1. An installation incorporating an intrinsically safe electrical circuit and a nonintrinsically safe electrical circuit separated from each other by a pressure-resistant wall, wherein the circuits are coupled together by a fire-damp-proof and/or explosion-proof coupling comprising: a) two or more transmitters for transmitting radiation when acted upon by electrical signals; b) two or more receivers for supplying electrical signals when acted upon by radiation from the transmitters; and c) two or more optical fibres for conducting radiation from the transmitters to the receivers; at least one of the transmitters and/or at least one of the receivers and/or at least a portion of at least one of the optical fibres being embedded in a pressure-resistant bushing which extends through the wall in pressure-resistant manner.

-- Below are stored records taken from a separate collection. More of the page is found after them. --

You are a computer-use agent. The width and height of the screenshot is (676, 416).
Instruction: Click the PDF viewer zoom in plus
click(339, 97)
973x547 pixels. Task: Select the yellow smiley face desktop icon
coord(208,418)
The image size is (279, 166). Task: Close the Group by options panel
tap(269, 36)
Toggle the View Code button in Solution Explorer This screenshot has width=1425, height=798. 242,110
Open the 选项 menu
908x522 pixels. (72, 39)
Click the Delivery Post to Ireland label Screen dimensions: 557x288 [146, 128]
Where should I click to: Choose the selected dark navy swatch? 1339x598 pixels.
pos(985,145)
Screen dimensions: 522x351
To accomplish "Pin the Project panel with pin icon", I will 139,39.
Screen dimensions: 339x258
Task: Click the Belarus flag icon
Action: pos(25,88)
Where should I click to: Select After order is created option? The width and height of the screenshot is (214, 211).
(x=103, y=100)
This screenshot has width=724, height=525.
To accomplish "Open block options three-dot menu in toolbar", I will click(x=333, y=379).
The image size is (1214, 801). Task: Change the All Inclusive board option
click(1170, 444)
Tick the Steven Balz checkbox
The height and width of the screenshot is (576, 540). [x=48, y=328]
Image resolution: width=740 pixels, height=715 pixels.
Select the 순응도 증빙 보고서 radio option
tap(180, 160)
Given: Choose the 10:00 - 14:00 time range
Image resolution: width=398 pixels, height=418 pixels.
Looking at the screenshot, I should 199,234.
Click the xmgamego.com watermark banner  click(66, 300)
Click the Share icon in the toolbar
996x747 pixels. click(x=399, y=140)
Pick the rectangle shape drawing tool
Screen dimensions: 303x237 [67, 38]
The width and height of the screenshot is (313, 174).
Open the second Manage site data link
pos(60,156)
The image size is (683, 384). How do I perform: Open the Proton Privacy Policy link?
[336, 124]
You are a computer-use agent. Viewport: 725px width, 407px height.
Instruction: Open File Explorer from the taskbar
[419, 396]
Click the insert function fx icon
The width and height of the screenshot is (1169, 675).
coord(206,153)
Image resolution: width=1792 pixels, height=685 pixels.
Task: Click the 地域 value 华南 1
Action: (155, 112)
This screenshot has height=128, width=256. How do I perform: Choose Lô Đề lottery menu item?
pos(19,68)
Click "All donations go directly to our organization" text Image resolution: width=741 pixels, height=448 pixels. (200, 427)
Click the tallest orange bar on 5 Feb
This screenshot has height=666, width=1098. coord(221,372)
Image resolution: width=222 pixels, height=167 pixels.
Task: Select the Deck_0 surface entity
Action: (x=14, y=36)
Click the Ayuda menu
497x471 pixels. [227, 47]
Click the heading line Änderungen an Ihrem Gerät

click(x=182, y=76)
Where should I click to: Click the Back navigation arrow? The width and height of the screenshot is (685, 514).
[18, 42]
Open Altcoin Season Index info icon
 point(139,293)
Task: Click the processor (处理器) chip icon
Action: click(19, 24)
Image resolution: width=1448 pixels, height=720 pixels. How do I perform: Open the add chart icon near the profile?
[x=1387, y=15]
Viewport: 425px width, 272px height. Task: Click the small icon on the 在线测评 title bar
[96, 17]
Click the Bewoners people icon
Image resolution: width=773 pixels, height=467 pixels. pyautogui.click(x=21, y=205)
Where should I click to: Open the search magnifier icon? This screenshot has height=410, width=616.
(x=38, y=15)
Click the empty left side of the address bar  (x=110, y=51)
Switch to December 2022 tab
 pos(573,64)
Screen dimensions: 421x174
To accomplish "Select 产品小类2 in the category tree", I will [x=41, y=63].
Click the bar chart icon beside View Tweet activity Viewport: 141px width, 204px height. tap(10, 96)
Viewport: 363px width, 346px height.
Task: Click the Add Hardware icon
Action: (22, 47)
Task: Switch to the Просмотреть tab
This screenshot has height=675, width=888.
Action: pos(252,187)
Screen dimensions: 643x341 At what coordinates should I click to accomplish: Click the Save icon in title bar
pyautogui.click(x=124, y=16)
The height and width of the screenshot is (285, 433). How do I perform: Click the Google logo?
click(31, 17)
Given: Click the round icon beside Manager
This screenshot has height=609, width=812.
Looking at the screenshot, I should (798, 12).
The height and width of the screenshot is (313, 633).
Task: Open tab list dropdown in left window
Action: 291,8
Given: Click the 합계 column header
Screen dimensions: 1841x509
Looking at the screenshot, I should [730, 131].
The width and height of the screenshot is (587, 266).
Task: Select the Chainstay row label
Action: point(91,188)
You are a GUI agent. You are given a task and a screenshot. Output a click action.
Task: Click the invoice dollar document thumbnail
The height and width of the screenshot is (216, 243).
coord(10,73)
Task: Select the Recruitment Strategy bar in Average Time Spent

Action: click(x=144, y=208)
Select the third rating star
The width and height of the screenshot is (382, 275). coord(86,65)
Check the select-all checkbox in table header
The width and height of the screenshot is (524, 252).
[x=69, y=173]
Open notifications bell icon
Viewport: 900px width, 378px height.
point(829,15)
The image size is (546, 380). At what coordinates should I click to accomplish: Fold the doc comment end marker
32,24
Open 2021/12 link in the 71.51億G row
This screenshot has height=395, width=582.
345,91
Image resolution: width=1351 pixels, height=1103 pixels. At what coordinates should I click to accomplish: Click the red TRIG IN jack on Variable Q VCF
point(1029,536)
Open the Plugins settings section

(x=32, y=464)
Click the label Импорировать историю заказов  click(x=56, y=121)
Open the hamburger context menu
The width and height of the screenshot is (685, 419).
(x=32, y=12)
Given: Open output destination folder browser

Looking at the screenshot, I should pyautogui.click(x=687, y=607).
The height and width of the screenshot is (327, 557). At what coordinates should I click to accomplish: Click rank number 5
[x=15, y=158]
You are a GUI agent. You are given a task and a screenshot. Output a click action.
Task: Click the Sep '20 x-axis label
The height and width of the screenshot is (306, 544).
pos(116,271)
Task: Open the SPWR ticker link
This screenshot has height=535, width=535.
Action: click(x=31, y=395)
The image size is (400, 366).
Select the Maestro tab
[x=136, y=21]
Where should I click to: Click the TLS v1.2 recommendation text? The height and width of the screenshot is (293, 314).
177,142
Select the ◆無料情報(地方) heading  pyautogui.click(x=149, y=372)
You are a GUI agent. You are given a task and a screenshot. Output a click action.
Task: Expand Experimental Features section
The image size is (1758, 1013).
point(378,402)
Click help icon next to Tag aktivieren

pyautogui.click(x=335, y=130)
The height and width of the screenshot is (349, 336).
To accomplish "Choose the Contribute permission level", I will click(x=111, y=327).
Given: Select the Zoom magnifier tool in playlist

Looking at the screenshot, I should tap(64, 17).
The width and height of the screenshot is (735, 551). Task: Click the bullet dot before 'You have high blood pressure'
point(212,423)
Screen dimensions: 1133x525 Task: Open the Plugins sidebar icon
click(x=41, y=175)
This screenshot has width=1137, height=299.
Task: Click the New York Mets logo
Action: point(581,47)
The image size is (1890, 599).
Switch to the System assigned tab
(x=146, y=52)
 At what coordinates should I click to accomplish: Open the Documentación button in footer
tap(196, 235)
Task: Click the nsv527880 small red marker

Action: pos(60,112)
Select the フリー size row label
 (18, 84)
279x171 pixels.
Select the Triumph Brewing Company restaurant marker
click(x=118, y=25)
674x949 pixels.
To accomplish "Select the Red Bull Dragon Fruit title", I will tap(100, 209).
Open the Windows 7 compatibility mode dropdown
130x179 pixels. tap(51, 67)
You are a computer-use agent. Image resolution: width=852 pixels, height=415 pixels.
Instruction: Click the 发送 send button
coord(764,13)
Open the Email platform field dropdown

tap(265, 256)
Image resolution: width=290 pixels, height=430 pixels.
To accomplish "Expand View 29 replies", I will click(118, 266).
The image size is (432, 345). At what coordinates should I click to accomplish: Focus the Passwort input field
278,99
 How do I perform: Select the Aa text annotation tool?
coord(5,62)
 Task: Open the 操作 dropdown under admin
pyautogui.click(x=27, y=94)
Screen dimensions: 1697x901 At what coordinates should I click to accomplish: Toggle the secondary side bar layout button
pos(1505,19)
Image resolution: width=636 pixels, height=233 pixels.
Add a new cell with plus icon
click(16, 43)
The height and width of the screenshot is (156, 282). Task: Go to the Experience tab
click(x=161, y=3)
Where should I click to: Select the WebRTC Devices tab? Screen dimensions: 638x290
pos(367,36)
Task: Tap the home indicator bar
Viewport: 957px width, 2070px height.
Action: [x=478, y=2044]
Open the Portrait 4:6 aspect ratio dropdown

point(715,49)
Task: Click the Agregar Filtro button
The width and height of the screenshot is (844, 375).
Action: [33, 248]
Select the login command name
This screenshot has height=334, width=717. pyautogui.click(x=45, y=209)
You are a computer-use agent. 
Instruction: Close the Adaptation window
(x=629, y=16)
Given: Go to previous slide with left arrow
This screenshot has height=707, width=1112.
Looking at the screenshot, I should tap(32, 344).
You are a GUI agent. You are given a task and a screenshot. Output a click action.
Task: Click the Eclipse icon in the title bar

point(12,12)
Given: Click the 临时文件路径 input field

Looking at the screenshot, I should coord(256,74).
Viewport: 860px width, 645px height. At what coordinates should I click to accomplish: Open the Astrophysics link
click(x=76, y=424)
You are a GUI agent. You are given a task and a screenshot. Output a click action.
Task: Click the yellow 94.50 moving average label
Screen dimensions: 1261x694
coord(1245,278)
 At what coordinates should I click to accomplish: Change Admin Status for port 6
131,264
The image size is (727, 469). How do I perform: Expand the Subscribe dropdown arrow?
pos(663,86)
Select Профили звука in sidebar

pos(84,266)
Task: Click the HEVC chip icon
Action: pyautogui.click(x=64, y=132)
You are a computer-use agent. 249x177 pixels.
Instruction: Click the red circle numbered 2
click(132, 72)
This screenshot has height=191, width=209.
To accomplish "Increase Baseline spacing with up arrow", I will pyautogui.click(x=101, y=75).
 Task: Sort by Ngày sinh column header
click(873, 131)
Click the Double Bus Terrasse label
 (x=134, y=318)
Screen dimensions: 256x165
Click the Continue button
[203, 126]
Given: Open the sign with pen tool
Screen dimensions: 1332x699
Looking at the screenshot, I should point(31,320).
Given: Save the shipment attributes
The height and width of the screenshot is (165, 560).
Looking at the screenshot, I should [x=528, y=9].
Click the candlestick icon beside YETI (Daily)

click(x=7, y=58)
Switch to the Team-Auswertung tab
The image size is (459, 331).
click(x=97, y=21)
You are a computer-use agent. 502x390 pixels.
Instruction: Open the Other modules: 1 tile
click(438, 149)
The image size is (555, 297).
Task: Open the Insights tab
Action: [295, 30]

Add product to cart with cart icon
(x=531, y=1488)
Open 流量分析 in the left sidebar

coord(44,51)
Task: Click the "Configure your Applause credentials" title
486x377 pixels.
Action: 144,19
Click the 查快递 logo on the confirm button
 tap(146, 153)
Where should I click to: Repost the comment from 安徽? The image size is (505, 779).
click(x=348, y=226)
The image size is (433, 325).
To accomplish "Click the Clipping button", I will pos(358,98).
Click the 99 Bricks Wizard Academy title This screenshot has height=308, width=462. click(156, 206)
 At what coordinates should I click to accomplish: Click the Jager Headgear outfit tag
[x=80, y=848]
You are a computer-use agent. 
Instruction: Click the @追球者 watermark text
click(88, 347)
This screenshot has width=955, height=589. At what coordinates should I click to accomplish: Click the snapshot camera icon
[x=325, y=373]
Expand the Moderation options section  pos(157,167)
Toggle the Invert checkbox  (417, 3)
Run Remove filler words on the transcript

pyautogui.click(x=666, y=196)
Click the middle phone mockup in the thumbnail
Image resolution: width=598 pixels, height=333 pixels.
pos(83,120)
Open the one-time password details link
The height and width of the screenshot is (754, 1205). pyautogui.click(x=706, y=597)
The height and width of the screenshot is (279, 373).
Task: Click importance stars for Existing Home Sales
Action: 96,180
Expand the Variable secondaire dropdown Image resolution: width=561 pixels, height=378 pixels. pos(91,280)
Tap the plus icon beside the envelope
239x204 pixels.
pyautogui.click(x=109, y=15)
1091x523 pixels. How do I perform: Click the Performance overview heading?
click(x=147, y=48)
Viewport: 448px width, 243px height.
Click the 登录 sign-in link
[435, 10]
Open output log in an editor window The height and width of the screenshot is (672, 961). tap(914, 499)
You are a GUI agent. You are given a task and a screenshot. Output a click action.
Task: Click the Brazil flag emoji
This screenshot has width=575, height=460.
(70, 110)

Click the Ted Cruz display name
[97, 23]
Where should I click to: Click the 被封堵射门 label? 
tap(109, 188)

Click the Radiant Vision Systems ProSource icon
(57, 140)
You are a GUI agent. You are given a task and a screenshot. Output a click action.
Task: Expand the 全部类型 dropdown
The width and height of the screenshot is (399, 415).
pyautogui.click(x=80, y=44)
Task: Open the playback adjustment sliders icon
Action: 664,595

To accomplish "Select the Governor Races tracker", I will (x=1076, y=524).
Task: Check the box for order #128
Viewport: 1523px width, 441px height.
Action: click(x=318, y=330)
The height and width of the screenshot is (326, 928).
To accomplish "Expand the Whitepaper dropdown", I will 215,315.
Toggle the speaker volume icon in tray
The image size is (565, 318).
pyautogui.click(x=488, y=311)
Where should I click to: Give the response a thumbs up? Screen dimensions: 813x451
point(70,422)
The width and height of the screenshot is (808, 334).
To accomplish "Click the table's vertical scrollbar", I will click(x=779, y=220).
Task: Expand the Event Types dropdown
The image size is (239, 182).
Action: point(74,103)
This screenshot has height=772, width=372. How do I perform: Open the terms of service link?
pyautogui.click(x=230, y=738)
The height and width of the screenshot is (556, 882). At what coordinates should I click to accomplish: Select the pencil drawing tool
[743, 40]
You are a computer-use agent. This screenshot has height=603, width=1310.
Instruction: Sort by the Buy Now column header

2. An installation according to claim 1, wherein the coupling comprises: (i) a first transmitter for transmitting radiation when acted upon by an electrical signal from the non-intrinsically safe circuit; (ii) a first receiver for supplying an electrical signal to the intrinsically safe circuit when acted upon by radiation from the first transmitter; (iii) a first optical fibre for conducting radiation from the first transmitter to the first receiver; (iv) a second transmitter for transmitting radiation when acted upon by an electrical signal from the intrinsically safe circuit; (v) a second receiver for supplying an electrical signal to the non-intrinsically safe

circuit when acted upon by radiation from the second transmitter; and (vi) a second optical fibre for conducting radiation from the second transmitter to the second receiver.

3. An installation according to claim 1 or 2, wherein a portion of each of the optical fibres is embedded in the pressure-resistant bushing.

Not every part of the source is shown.